"Não se enganem: como afirmou o presidente, estamos preparados para usar a força para assegurar a máxima cooperação se outros métodos fracassarem”, declarará o secretário aos senadores.
O secretário de Estado dos Estados Unidos, Marco Rubio, comparece nesta quarta-feira (28) a uma comissão do Senado para explicar a operação realizada em Caracas que resultou no sequestro de Nicolás Maduro, em 3 de janeiro, e apresentar os próximos passos do governo do presidente dos Estados Unidos, Donald Trump, em relação à Venezuela. No depoimento preparado, Rubio ameaça Delcy Rodríguez, que passou a liderar um processo gradual de mudanças no país – “conhece muito bem o destino de Maduro” – e avalia que os interesses da dirigente podem se alinhar aos objetivos estratégicos de Washington, segundo trechos divulgados oficialmente.

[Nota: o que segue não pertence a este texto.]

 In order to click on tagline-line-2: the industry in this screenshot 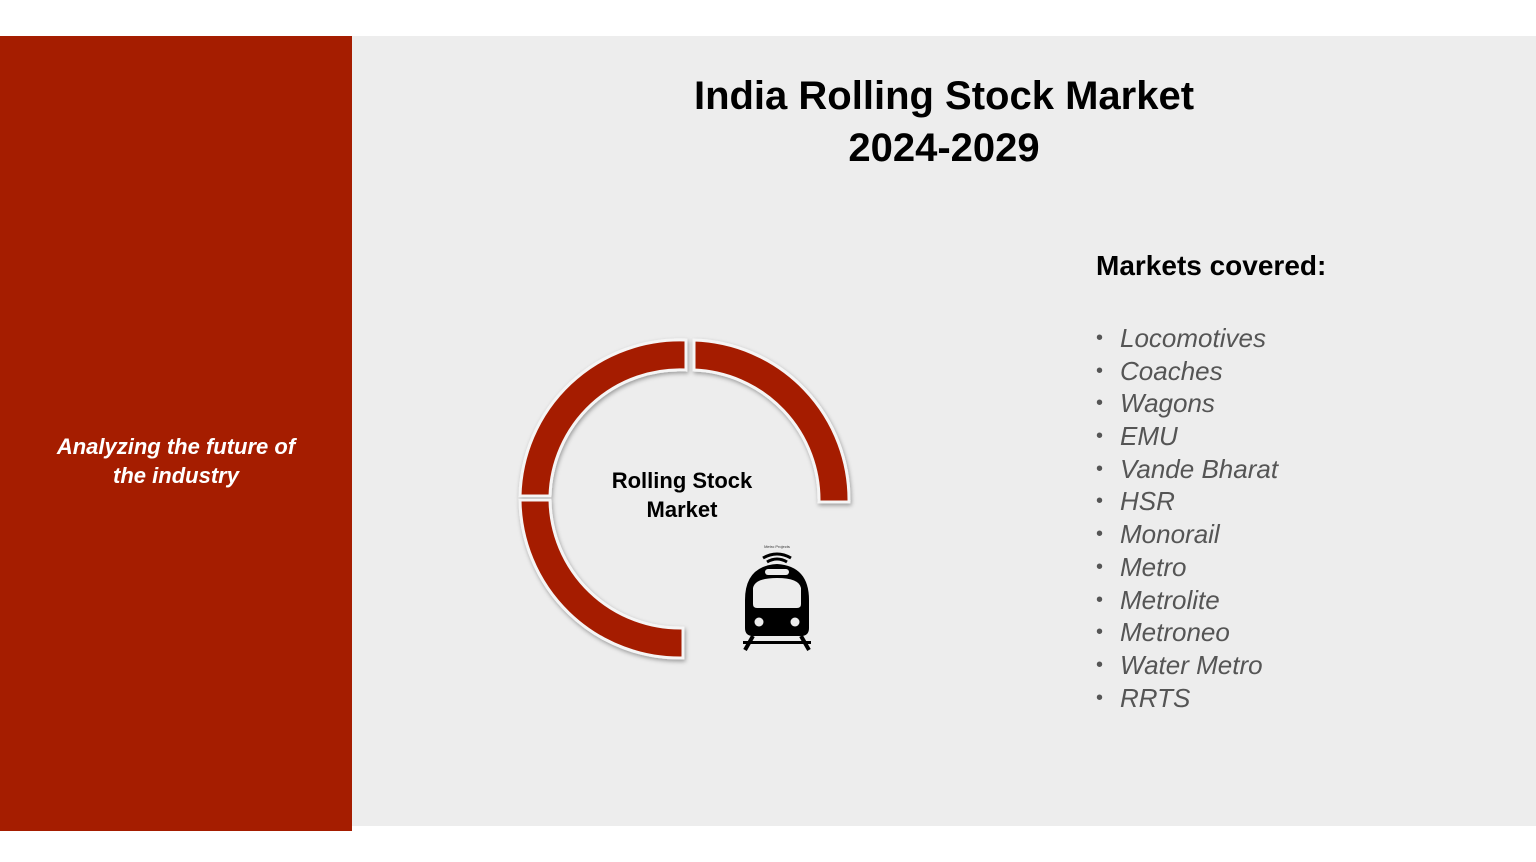, I will do `click(176, 476)`.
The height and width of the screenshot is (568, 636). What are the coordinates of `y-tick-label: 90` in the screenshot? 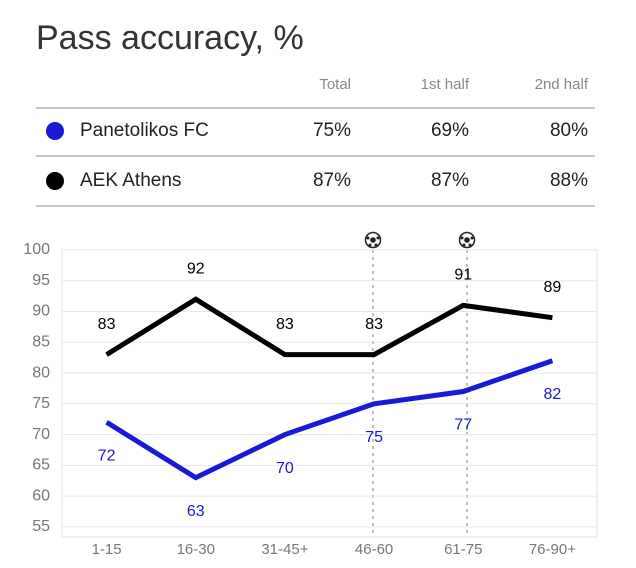 It's located at (41, 312).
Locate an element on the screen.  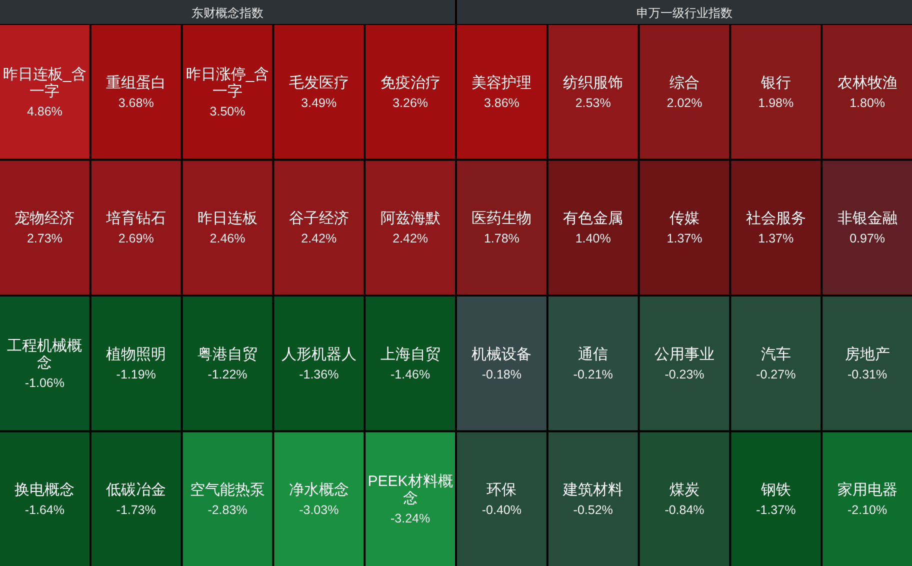
value-label: 2.69% is located at coordinates (136, 239).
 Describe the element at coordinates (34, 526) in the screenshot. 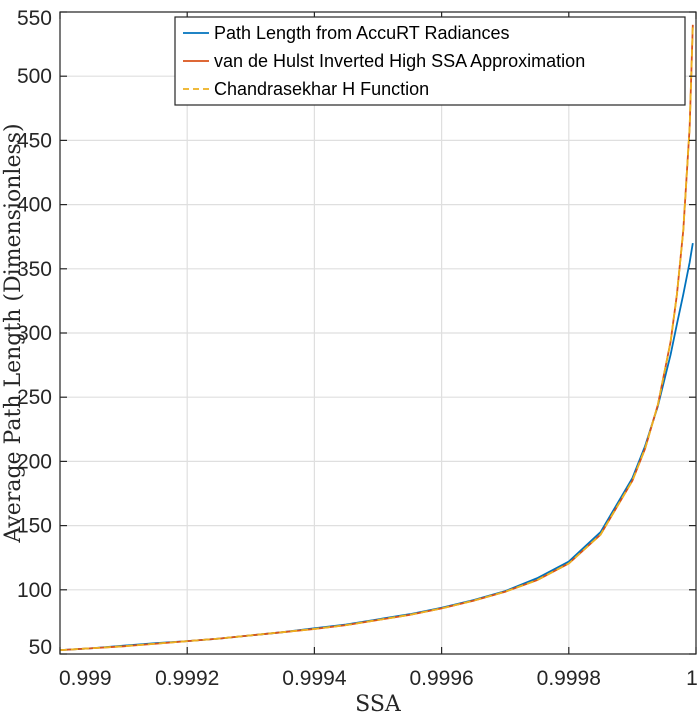

I see `y-tick-label: 150` at that location.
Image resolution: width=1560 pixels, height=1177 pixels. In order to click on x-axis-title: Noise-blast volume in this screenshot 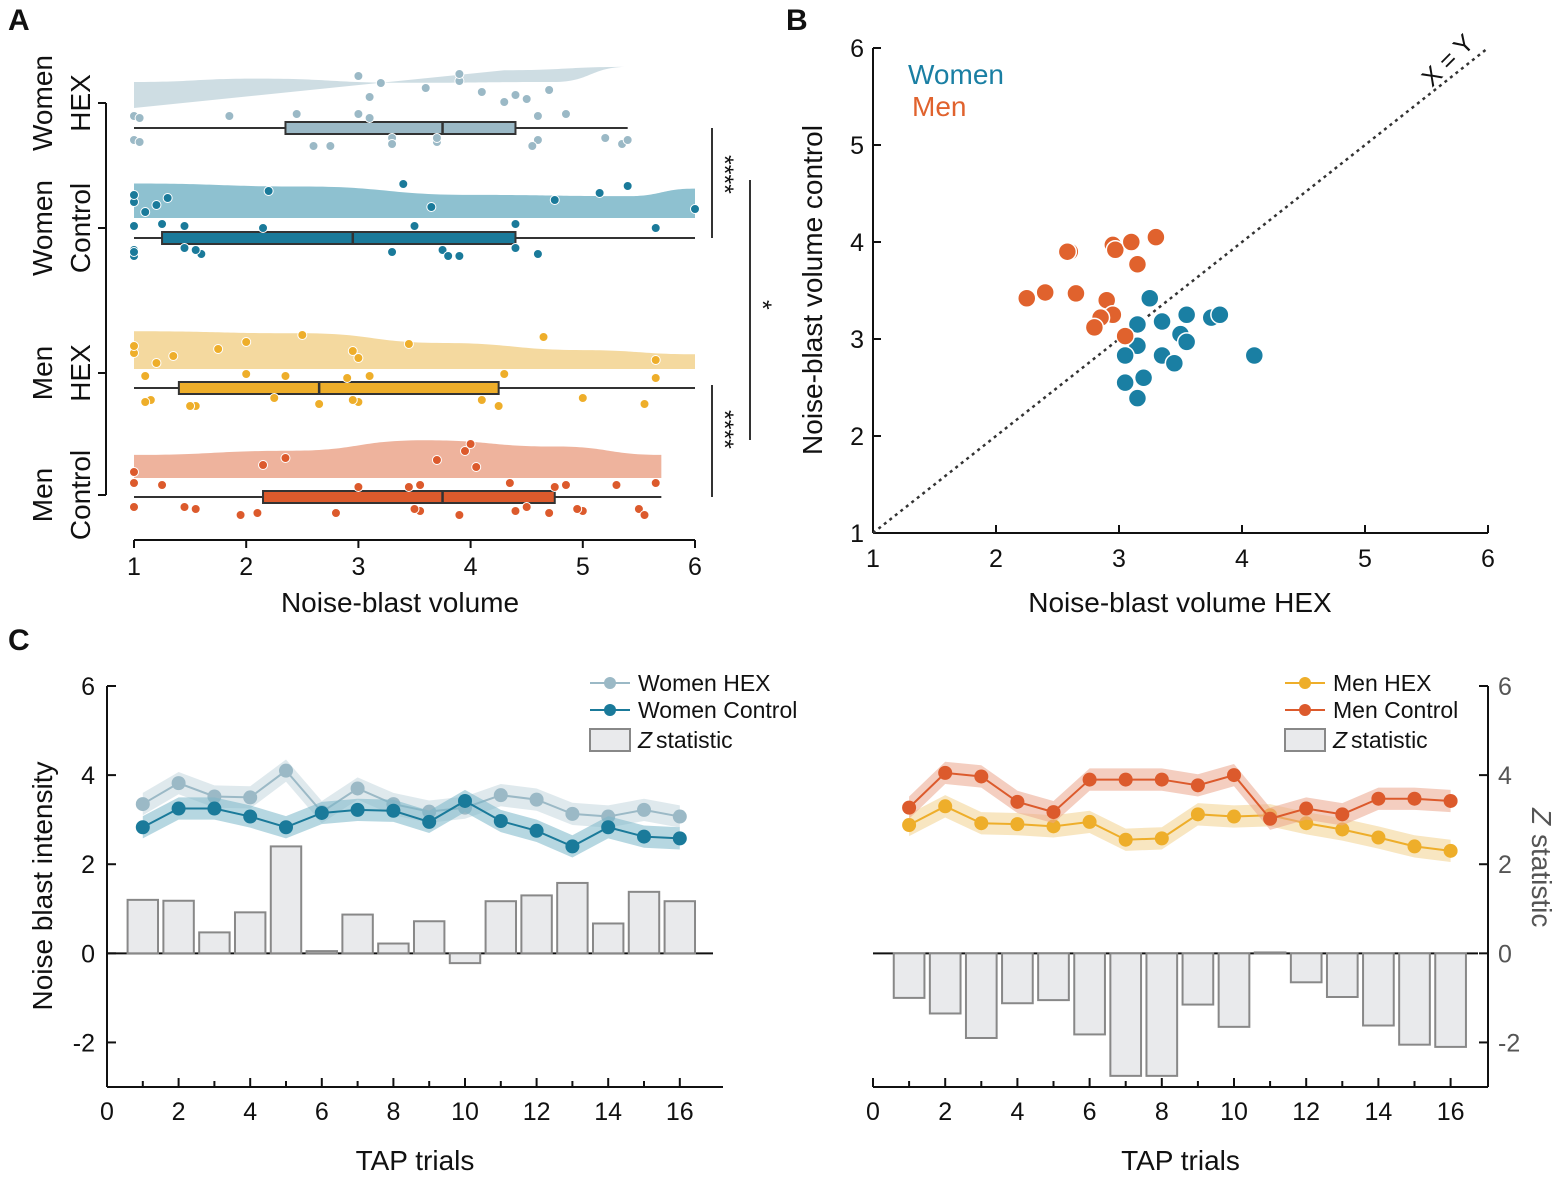, I will do `click(400, 602)`.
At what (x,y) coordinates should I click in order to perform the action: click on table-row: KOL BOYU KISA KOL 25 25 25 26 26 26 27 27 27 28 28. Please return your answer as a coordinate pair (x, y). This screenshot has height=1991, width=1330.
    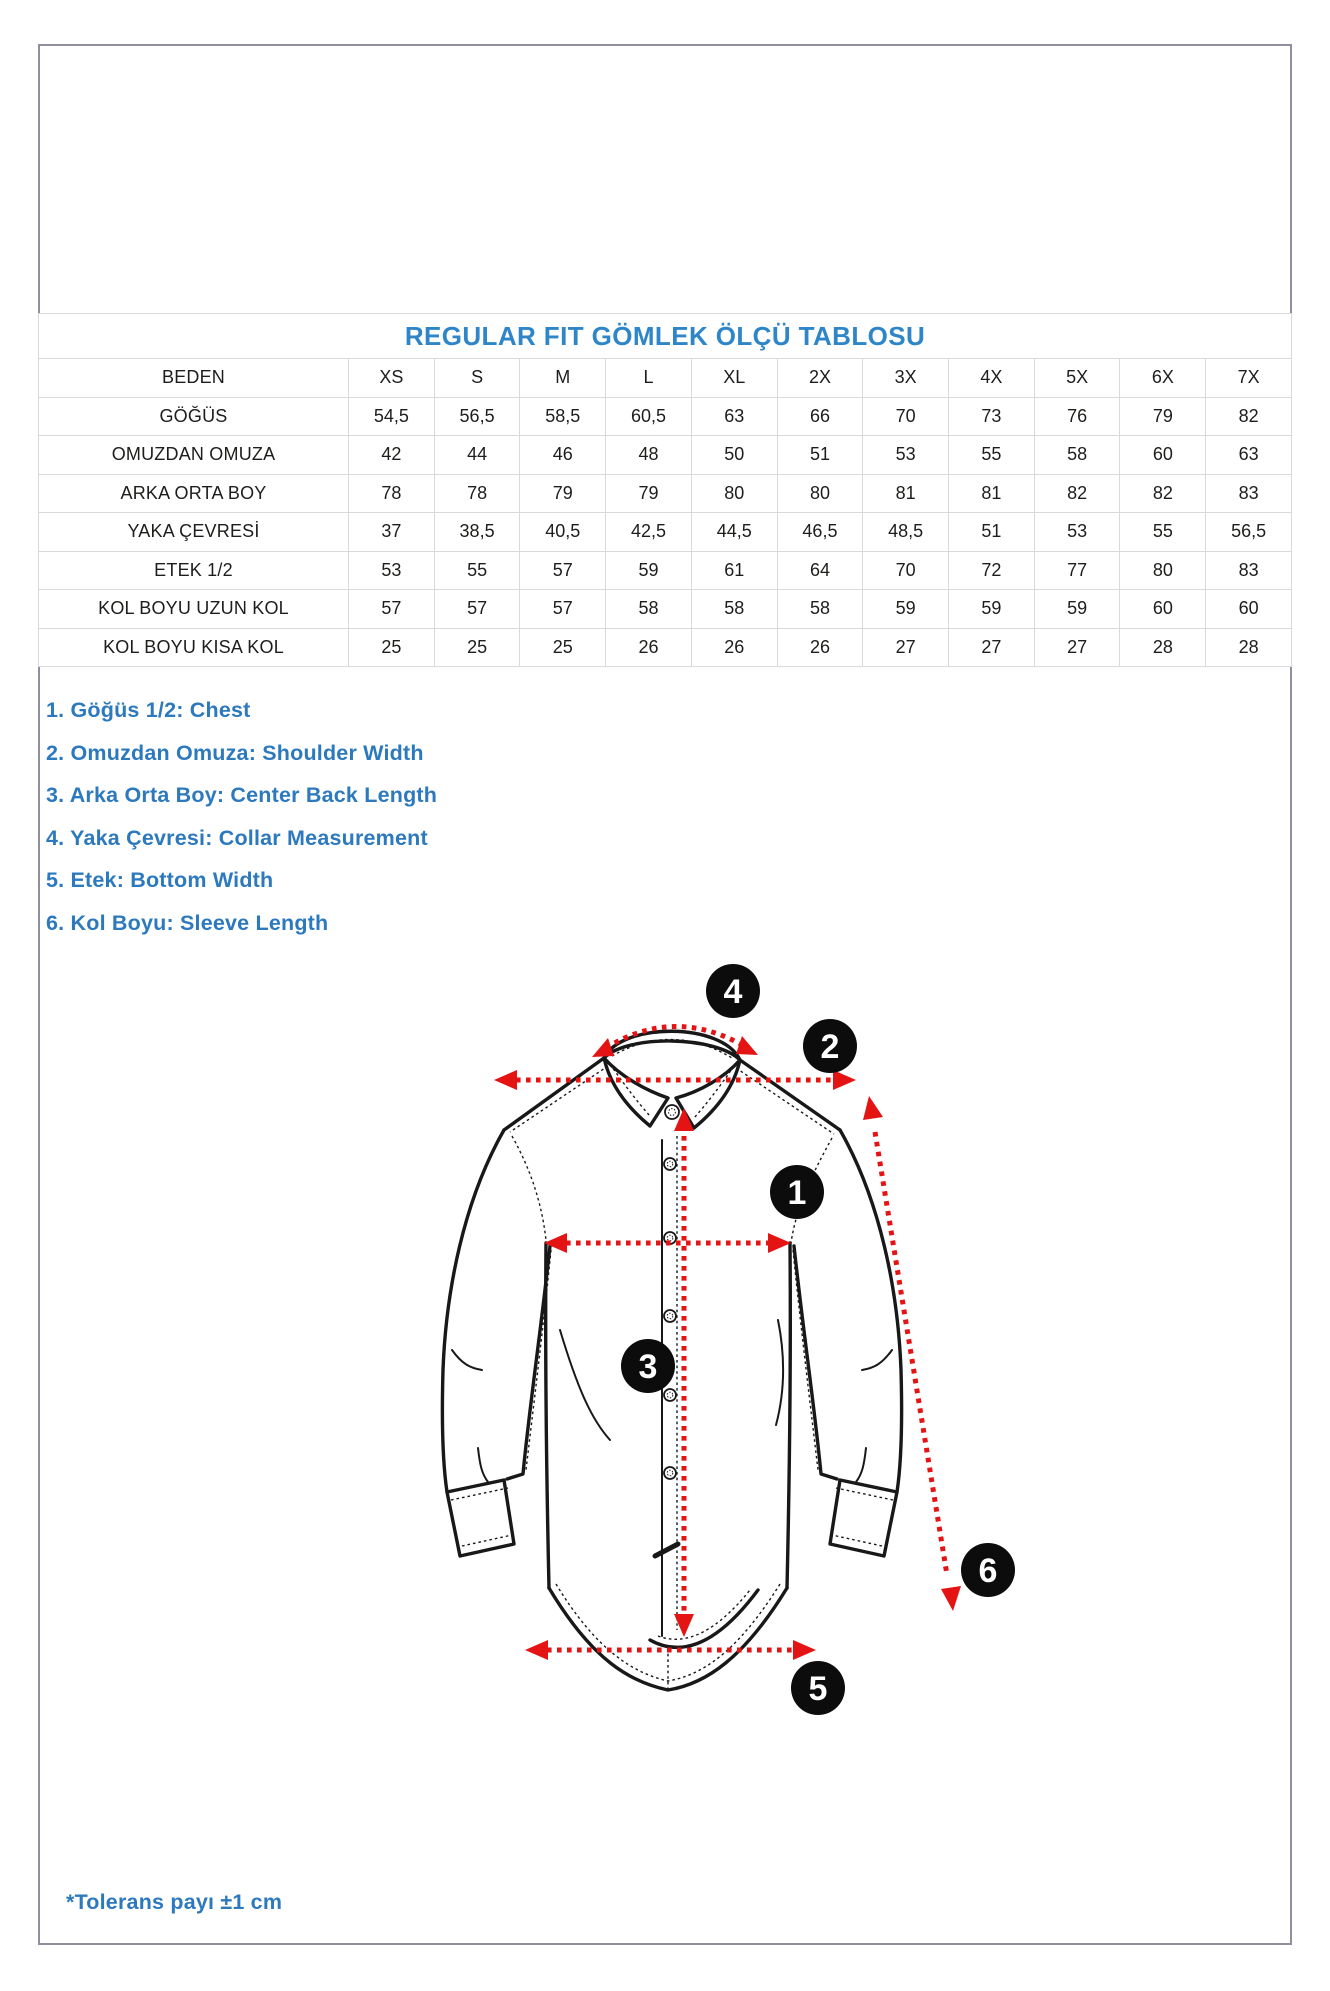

De acordo com o documento antecipado pelo Departamento de Estado norte-americano, Rubio sustenta que a administração Trump está disposta a adotar medidas mais duras caso não haja cooperação. “Acreditamos que seu próprio interesse se alinha com o avanço de nossos objetivos-chave (…) Não se enganem: como afirmou o presidente, estamos preparados para usar a força para assegurar a máxima cooperação se outros métodos fracassarem”, declarará o secretário aos senadores.
A legalidade da operação segue sob questionamento. Enquanto a Casa Branca afirma que a legislação norte-americana foi respeitada, a ONU e setores da comunidade internacional apontam violações do direito internacional. Em sua defesa no Congresso, Rubio afirmará que os Estados Unidos “prenderam dois narcotraficantes” e classificará Maduro como “narcotraficante indiciado, não um chefe de Estado legítimo”.
Autoridades venezuelanas, por sua vez, afirmam que mais de 100 pessoas morreram, entre venezuelanos e cubanos que tentaram proteger Maduro durante a operação. Após a derrubada do mandatário venezuelano, Donald Trump exigiu que Delcy Rodríguez atuasse para beneficiar empresas petrolíferas dos Estados Unidos e afirmou preferir pressionar a presidente interina em vez de fortalecer a oposição política.
Nesse contexto, Trump afastou a líder oposicionista María Corina Machado, a quem descreveu como “mulher muito agradável”, mas que, segundo ele, não inspira “respeito”. O Departamento de Estado informou, no entanto, que após a audiência no Congresso Rubio se reunirá com Corina Machado, vencedora do Prêmio Nobel da Paz. De origem cubana, o secretário sempre foi um crítico contundente de governos de esquerda na América Latina e, enquanto senador, defendeu a oposição liderada por María Corina Machado.
Relatórios recentes da inteligência dos Estados Unidos levantaram dúvidas sobre a disposição de Delcy Rodríguez em cooperar plenamente com o governo dos Estados Unidos, especialmente no que se refere ao rompimento formal de relações com adversários estratégicos de Washington, informa a Reuters. Segundo pessoas familiarizadas com as avaliações, há incertezas sobre a capacidade ou a intenção da presidente interina de cortar vínculos com países como Irã, China e Rússia, o que incluiria a expulsão de diplomatas e assessores desses governos da Venezuela.
As avaliações também indicam que, apesar das dúvidas, o governo Trump não identifica no momento uma alternativa imediata a Rodríguez, já que ela foi publicamente respaldada após a queda de Maduro. Desde então, a dirigente adotou medidas vistas como gestos de aproximação com Washington, como a libertação de presos e a autorização para a venda de grandes volumes de petróleo aos Estados Unidos, ao mesmo tempo em que criticou a interferência norte-americana em discursos públicos. Ainda assim, segundo os relatos, canais de diálogo continuam abertos, enquanto autoridades dos EUA mantêm contatos paralelos com setores militares e de segurança venezuelanos como parte de uma estratégia de cautela.
Os relatórios também apontam que María Corina Machado é vista, neste momento, como uma opção de longo prazo para um papel de liderança no país, devido à sua popularidade, mas com limitações para governar no curto prazo por não contar com vínculos sólidos com as Forças Armadas ou com o setor petrolífero. Por ora, seu nome é mencionado como possível colaboradora em funções consultivas, sem decisões definitivas tomadas.